Я еще не кончила ругать себя и жалеть Марульку, я еще не встала с ящика, когда увидела, наконец-то, что возле меня стоит Виктор Александрович и очень по-странному на меня смотрит. Мне показалось, что он хочет погладить меня по голове, но почему-то боится это сделать. Наверно, потому, что увидел шишку на моем несчастном, неразветвленном лбу и не хотел сделать мне больно.
— Она из Рембыта? — спросила я, по-прежнему сидя на ящике. — Эта, в плаще…
— Да, — ответил он. — А что?
— И больше она никто?
— Я тебя не понимаю.
— Ага, — ответила я ему и покивала головой. — Не понимай, не понимай, пожалуйста, не надо…
Тогда он все-таки погладил меня по шишке, заглянул мне в лицо и спросил таким тоном, словно вовсе ничего и не случилось сегодня, словно я не говорила ему ничего и словно не удирала от него по-чемпионски.
— То, что ты мне обещала сказать тогда, ночью, это и есть то самое, что ты мне уже сказала, да?
Мне безумно захотелось под его старое пальто.
— Нет, нет! Не то, — пролепетала я с отчаянием. — Совсем другое! Совсем… Я… хотела сказать… Ты, знаешь, в Австралии один человек съел автомобиль!
Он всегда верил моему вранью. А теперь не поверил! По глазам было видно, что не поверил. Колька Татаркин поверил, а он нет! А почему он не верит? Может, автомобиль и вправду съели?
Наверно, все-таки на бедную мою голову и в самом деле что-то слишком много свалилось событий, потому что я вдруг всхлипнула. Правда, я сразу же притворилась, что смеюсь. Это ужасно — смеяться художественным смехом.

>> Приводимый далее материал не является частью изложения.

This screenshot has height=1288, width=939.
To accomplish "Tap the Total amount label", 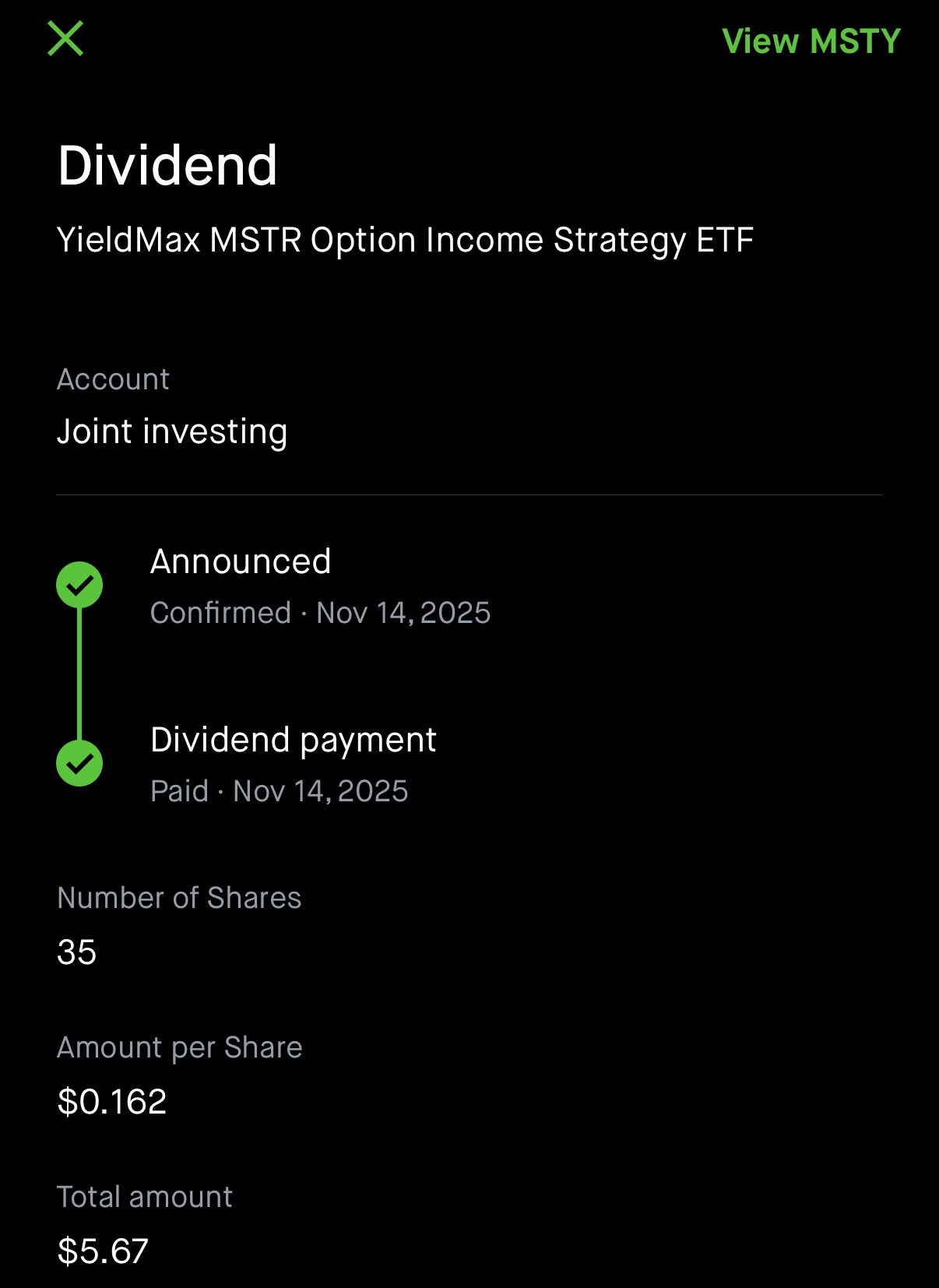I will coord(145,1197).
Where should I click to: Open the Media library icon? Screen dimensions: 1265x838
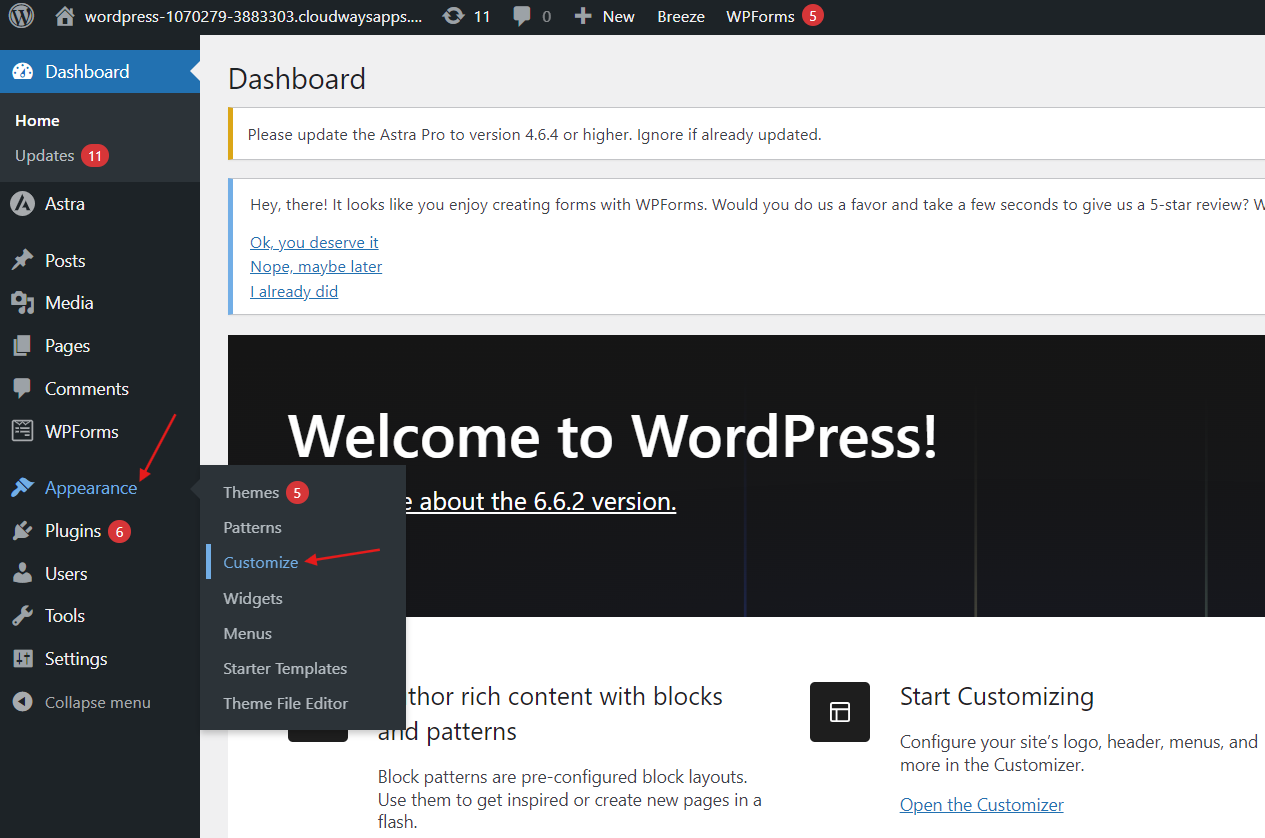tap(22, 302)
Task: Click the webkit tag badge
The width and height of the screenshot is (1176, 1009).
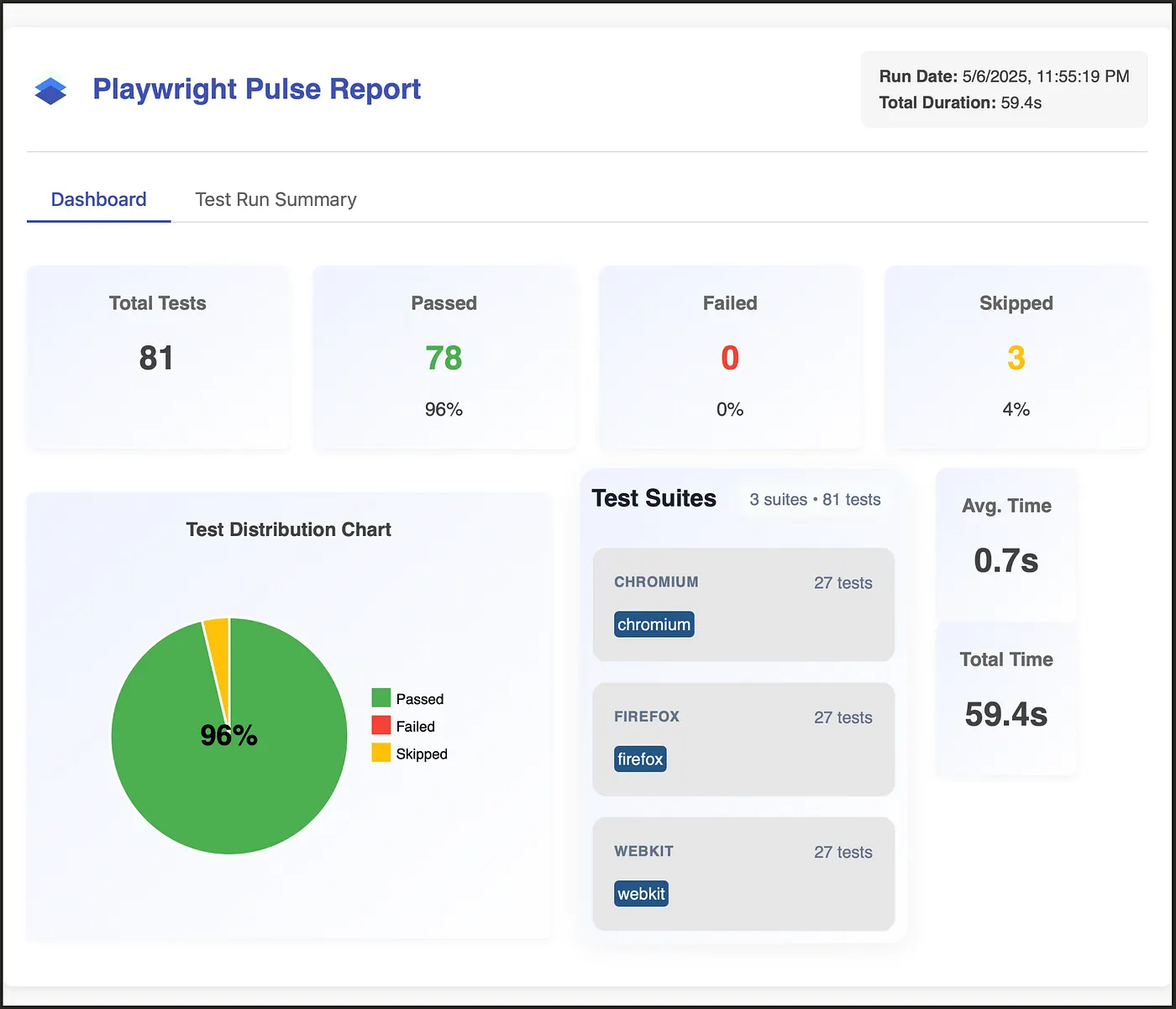Action: click(x=641, y=894)
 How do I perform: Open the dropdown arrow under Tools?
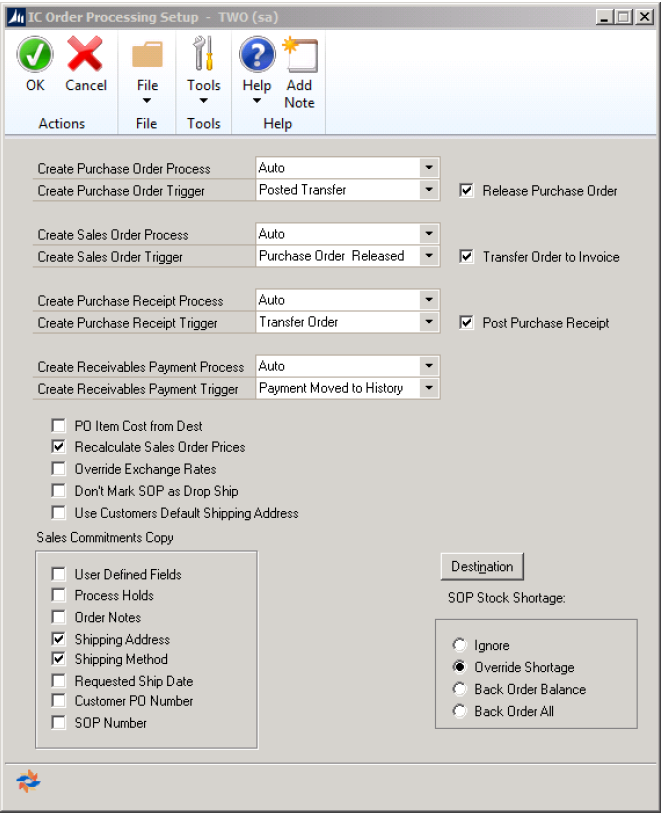coord(203,101)
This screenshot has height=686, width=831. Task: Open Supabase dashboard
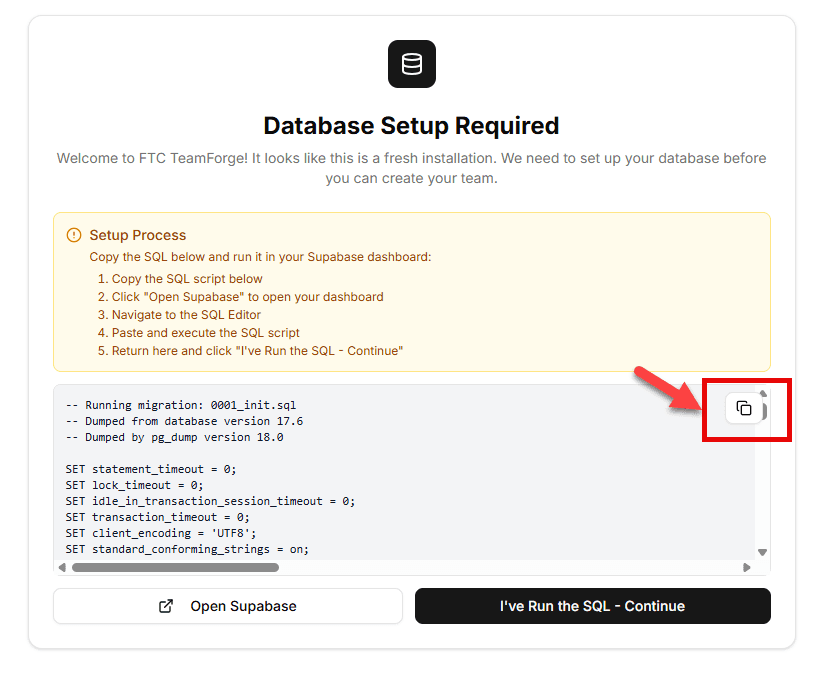pyautogui.click(x=227, y=606)
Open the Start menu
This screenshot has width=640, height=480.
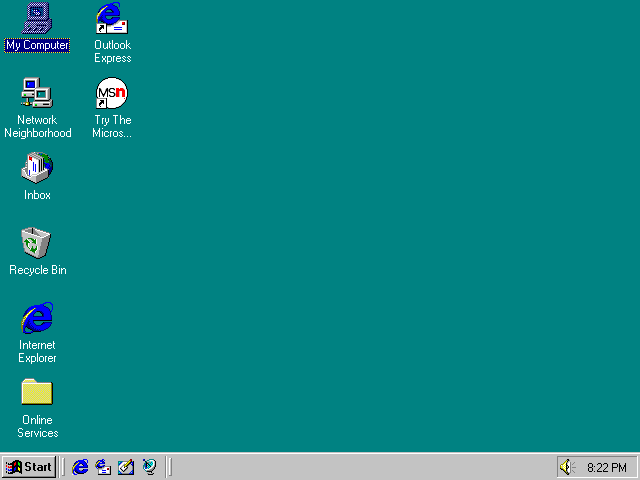click(x=29, y=467)
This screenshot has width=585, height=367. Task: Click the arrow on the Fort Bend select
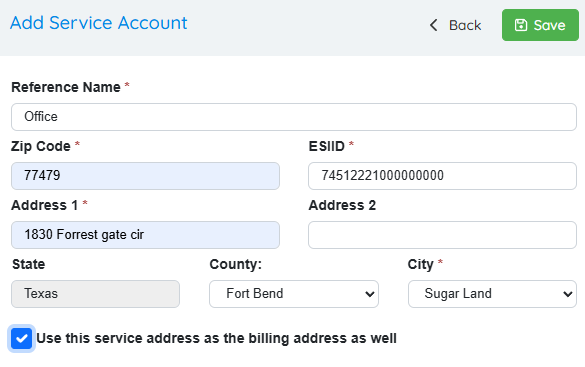pos(370,294)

Тогда Виктор Александрович вдруг сказал очень грустным голосом:
— Давай-ка поговорим с тобой, как мужчина с мужчиной.
Раньше мы часто разговаривали с ним, как мужчина с мужчиной, и мне такие разговоры всегда нравились. Но теперь я упрямо наклонила голову и сказала, что это — чушь и ерунда — считать, что только мужские разговоры могут быть серьезными. Будто бы женщины разговаривают между собой только о пустяках! Я прожила не такую уж короткую жизнь и поняла, что только женские разговоры дельные и стоящие. Я так ему это и сказала.
Мне показалось, что какие-то искорки пробежали под стеклами его очков, когда он сказал мне:
— Хорошо. Поговорим, как женщина с женщиной.
— Хорошо. — Сказала я тоже. — Поговорим.
— Садись.
— Я сижу, — сказала я.
— Нет, — ответил он. — Ты сначала встань с картошки, а потом уж садись на стул.
— И ты садись, — сказала я.
— Хорошо. И я сяду. Только сначала уйдем отсюда в комнату.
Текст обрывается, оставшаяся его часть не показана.